Nadia expects to receive her Masters in Anthropology, from Simon Fraser University in May of 2006. She is focusing on mental health treatment from a cross-culture perspective. This should produce a better understanding of the gaps in the Vancouver mental health system. She is specifically looking at the treatment of depression in Vancouver, Canada and Dar Es Salaam, Tanzania.
Nadia is interested in the likelihood of women seeking out alternative treatments for depression and the state of their availability. This includes the compartmentalizing of healing that happens when biomedical physicians are not open to discussing alternative treatments, which is not conducive to healing. She wants to bring awareness to the importance of integrated and holistic healing when treating mental health patients.

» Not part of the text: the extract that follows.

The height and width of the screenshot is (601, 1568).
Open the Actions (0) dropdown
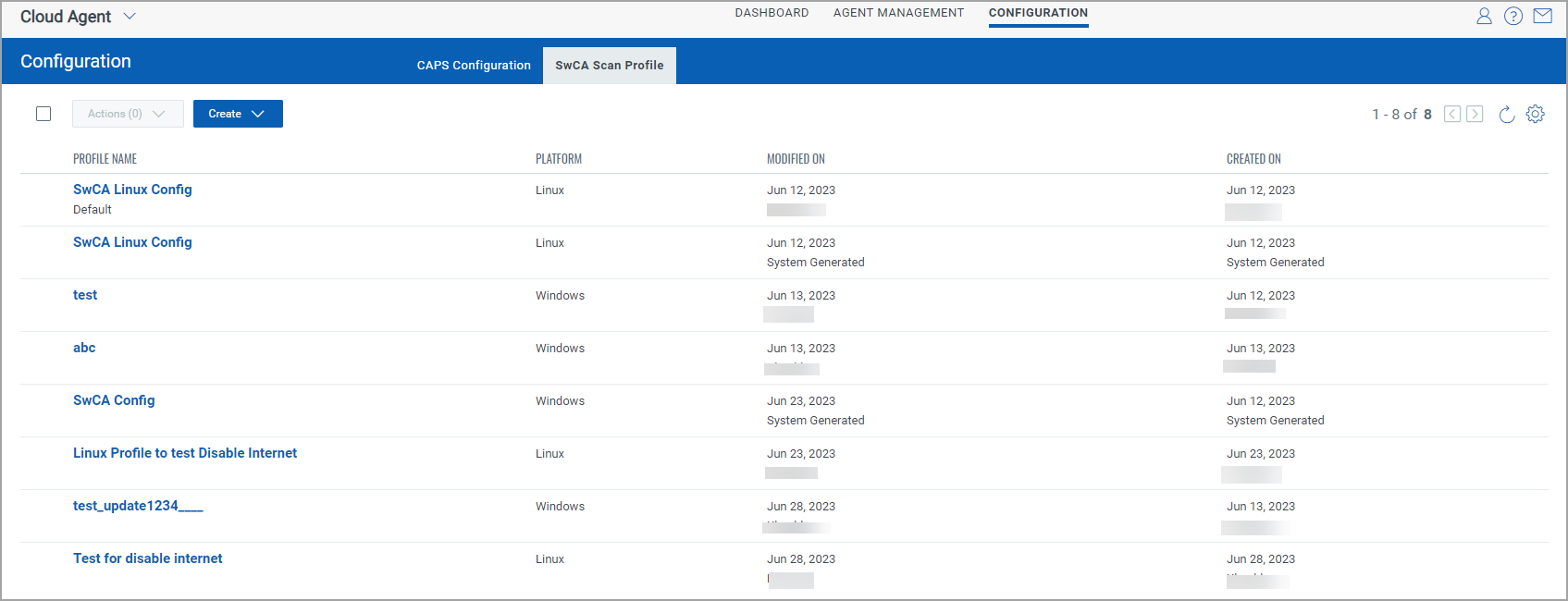pyautogui.click(x=128, y=114)
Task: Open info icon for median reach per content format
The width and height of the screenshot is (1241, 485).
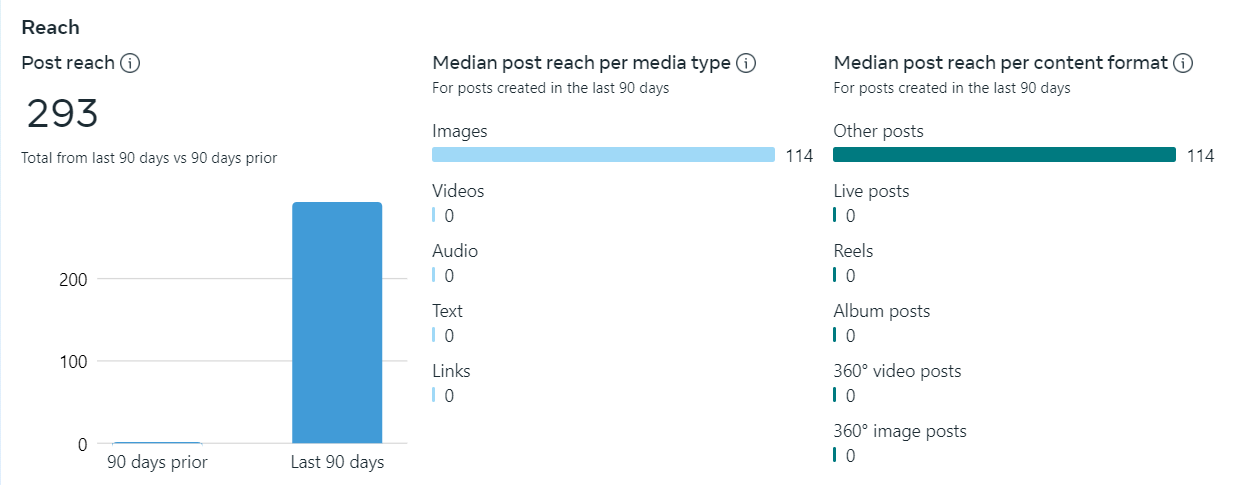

Nadia has experienced depression first hand and feels well qualified to conduct fieldwork in this area of study. She has spent the summer of 2005 in Dar Es Salaam in a Psychiatric Agricultural Rehabilitation Village, where patients are part of the community and involved in the production of food. They have access to multiple modes of healing including biomedical and spiritual with both types of practitioners working together to address the needs of the patient. This is very different from an institutional model, that removes the patients from the community and isolates them in an institutional setting and or prescribes drugs that focus only on the biological aspects of the illness.
Nadia intends to pursue a PhD in Vancouver where she plans to stay. Her professor anticipates a very promising professional career for a brilliant, mature, enthusiastic person.
Rebekah is working toward receiving her Masters in Planning at the University of British Columbia in June 2006. Her interest lies in disciplines that centre on the pursuit of social justice and poverty reduction, plus issues/policy initiatives with an international perspective as they particularly impact the experiences of women. Growing up in Rumbai, Indonesia; London, England; & Tripoli, Libya, Rebekah became aware of the need for programs of poverty reduction that were internationally–aware and equitable. She also became aware of the gender poverty link, with women and their children being among the poorest segments of the population.
She believes the discipline of planning, with its interdisciplinary focus, also allows for intellectual tools to be utilized to a dynamic political effect in the wider world and community. Planners can be front–line agents in the growth and change of society and community. Her thesis focus looks at the effects of incorporating gender into a responsive and empowering framework for social change in a varying community of individuals.
Rebekah wants to work with a governmental or non-governmental agency focusing on policy planning in relation to gender and Canadian immigration issues. She has been working with these issues both inside Canada at the Calgary Immigrant Women’s Association and outside Canada at the Sri Lanka Shilpe Children’s Trust. She is impressed with the great importance of working to organize and enable social programs that respond to poverty and the gender experience of those living with deprivation.
Her professor sees her as an outstanding academic with intense desires to apply her strengths to working with women in need. Rebekah states that she is excited by the opportunity the Soroptimist Foundation of Canada Grant represents to continue her studies without financial pressures. She also appreciates the vote of confidence this grant represents in encouraging her to focus herself, her work and her energies for the advancement and equality of all women.